“I don't know the numbers”: a math puzzle

[Arainach]

This isn't quite right. This does find the solution when the problem is well-formed, but it doesn't prove that the solution is valid:

        if round == 15:
            for product in products:
                if len(products[product]) == 1:
                    print('Peter: I do know the numbers')
                    print(products[product][0])
                    return

This should not return - it should continue iterating. If the problem (and the code) is correct, then it should only find one answer - but unless you exhaustively search and find exactly one answer you don't know that it's correct.

Incidentally, I was also a bit surprised by

    candidate_pairs = set()
    for i in range(1, N):
        for j in range(1, N):
            if (i, j) not in candidate_pairs and (j, i) not in candidate_pairs:
                candidate_pairs.add((i, j))

That first (i, j) check can never return false and should be omitted, right?

[Someone]

The ‘normal’ way to write something like that (I hope I got the range ends right) is

  for i in range(1, N):
    for j in range(1, j + 1):
      candidate_pairs.add((i, j))

Also, conceptually, you don’t have tuples, but multisets. If you were to use those, you wouldn’t need that if at all.

Multiset isn’t built-in to python, so you’d need to use an external package. Alternatively, write a class for storing pairs of ints i, j that enforces i ≤ j.

[drexlspivey]

Python actually has built in support for multisets, you use a set of frozensets

>>> a = set( (frozenset((1,2)), frozenset((3,4)) ) )

>>> frozenset((2,1)) in a

True

[Someone]

That’s not a multiset, it’s a set containing tuples. A multiset (https://en.wikipedia.org/wiki/Multiset) allows you to add identical items multiple times.

You would use that to, for example, store the knowledge that 6 can be written as 3+3, by using a multiset {3,3} instead of a tuple (3,3)

[otras]

That's a good point! The `15` check relies on 1) knowing it will stop after 15 rounds as written in the problem (though I explore that later) and 2) assuming that there must be a single answer after 15 rounds (which I also explore later).
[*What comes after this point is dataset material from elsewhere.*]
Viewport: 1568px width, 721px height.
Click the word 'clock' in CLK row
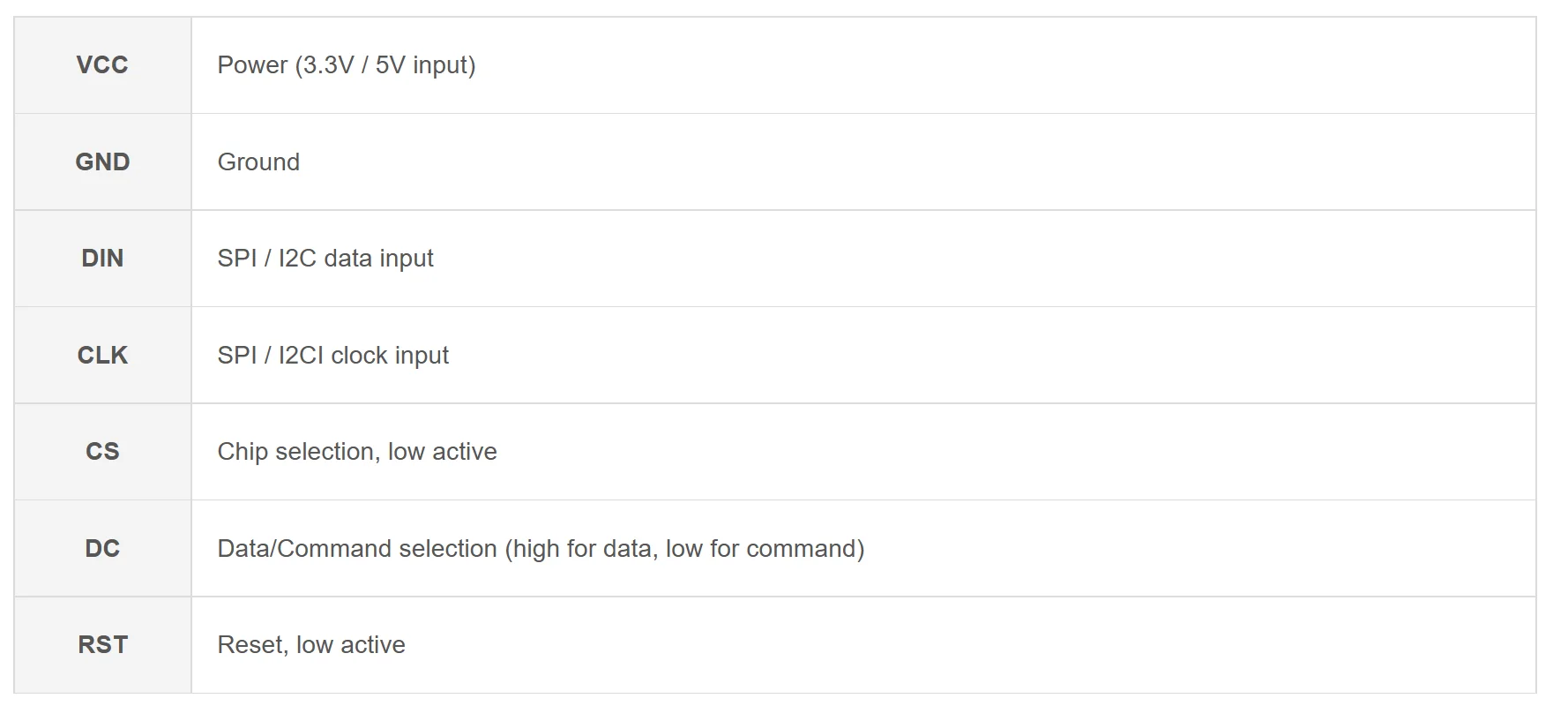coord(359,356)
And that's true, the `(i, j)` check is spurious - I blame it on it being throwaway blog post code :)

[Jtsummers]

Regarding the second snippet, yeah, that (i,j) test will always be true. And if the inner loop is changed from `range(1, N)` to `range(i, N`) then it will be totally unnecessary anyways to have the conditional. With that change every pair would be generated exactly once.